Pintar primero una jaula 

con la puerta abierta 

pintar después 

algo gracioso 

algo simple 

algo hermoso 

algo útil

para el pájaro

apoyar después la tela contra un árbol 

en un jardín

en un montecillo

o en un bosque 

esconderse tras el árbol 

sin decir palabra 

sin moverse...

A veces el pájaro aparece al instante 

pero puede tardar años 

antes de decidirse.
No desalentarse 

esperar

esperar si es necesario durante años

la prontitud o la demora en la llegada del pájaro 

no guarda relación

con la calidad del cuadro.

Cuando el pájaro aparece 

si aparece 

observar el más profundo silencio

aguardar a que el pájaro entre en la jaula 

y una vez que haya entrado

cerrar suavemente la puerta con el pincel 

después

borrar de uno en uno todos los barrotes

con cuidado de no rozar siquiera las plumas del

pájaro.

Reproducir después el árbol 

cuya rama más bella se reservará 

para el pájaro

pintar también el verde follaje y la frescura del viento

el polvillo del sol

y el zumbido de los bichos de la hierba en el 


calor del verano

y después esperar que el pájaro se decida a cantar. 

Si el pájaro no canta

mala señal

señal de que el cuadro es malo 

pero si canta es buena señal 

señal de que podeis firmar. 

Entonces arrancadle suavemente 

una pluma al pájaro

y poned vuestro nombre en un ángulo del cuadro.

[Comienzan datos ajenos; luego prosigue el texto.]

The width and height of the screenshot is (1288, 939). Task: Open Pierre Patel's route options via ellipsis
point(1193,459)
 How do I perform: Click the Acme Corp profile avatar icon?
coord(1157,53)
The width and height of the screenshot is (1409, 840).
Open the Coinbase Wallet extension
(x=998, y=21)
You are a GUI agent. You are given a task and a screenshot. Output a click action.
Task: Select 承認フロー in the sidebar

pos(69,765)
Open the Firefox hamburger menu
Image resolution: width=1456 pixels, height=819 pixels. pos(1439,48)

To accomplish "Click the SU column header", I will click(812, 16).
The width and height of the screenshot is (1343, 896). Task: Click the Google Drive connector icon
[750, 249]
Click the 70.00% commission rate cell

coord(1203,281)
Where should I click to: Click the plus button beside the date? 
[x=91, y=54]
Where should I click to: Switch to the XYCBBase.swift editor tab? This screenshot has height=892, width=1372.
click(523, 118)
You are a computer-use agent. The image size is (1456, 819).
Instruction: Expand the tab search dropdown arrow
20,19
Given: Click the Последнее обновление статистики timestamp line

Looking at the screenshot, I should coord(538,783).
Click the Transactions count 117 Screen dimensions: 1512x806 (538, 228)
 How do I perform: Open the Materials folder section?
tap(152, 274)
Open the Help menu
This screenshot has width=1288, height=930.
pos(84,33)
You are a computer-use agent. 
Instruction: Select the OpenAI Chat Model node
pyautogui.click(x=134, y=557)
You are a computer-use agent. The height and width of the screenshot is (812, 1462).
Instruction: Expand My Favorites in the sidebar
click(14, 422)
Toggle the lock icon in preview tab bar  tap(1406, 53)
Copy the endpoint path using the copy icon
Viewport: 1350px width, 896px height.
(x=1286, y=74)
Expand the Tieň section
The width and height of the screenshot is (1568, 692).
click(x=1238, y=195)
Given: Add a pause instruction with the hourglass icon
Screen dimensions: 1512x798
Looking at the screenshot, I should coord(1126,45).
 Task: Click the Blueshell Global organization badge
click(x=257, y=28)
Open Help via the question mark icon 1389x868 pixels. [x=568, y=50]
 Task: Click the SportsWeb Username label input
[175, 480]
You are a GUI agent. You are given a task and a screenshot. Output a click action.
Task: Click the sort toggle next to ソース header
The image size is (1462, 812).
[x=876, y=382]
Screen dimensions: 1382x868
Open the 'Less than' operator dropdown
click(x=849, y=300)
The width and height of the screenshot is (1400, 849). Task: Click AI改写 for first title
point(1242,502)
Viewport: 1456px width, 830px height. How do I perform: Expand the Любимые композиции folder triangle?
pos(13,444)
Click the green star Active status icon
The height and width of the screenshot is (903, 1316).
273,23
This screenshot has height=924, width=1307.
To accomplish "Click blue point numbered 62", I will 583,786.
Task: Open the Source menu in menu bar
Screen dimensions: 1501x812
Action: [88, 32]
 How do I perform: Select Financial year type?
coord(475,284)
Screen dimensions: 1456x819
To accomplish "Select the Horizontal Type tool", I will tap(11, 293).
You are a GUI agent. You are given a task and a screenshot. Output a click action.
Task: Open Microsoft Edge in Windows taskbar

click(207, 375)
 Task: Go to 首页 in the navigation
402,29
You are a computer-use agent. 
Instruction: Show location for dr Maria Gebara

Metáfora sobre la libertad, suerte de arte poética, elogio de la paciencia en el arte, alusión a
la creación de imposibles, el poema de Prevert nos habla desde imágenes llanas de la
complejidad que existe en la observancia de una imagen que totalice el instante, que lo haga
eterno en su fugacidad. Es lo visual atrapado en la palabra de forma irrecusable.

Algo que en palabras de Tournier debería servir a todo comunicador que aspire a estar
alerta más allá del canto de sirenas del inmediatismo diario: “la marea de imágenes que se
extiende sobre nosotros e invade nuestras calles y casas recubre, sin erosionarías, las rocas
que son la palabra y la escritura, signos para la oreja y para el ojo, pero sobre todo llamadas
a la inteligencia”. Cómo no hacerle eco al autor de El vuelo del vampiro y por supuesto a
André Breton, uno de los grandes comunicadores del sueño y la vigilia, cuando afirmaba
que “el problema ya no es de saber si un cuadro aguanta, por ejemplo, en un campo de
trigo, sino si aguanta al lado de un periódico de cada día, abierto o cerrado, que es una
jungla”.

Un último deseo: que el ojo vea lo que el corazón siente.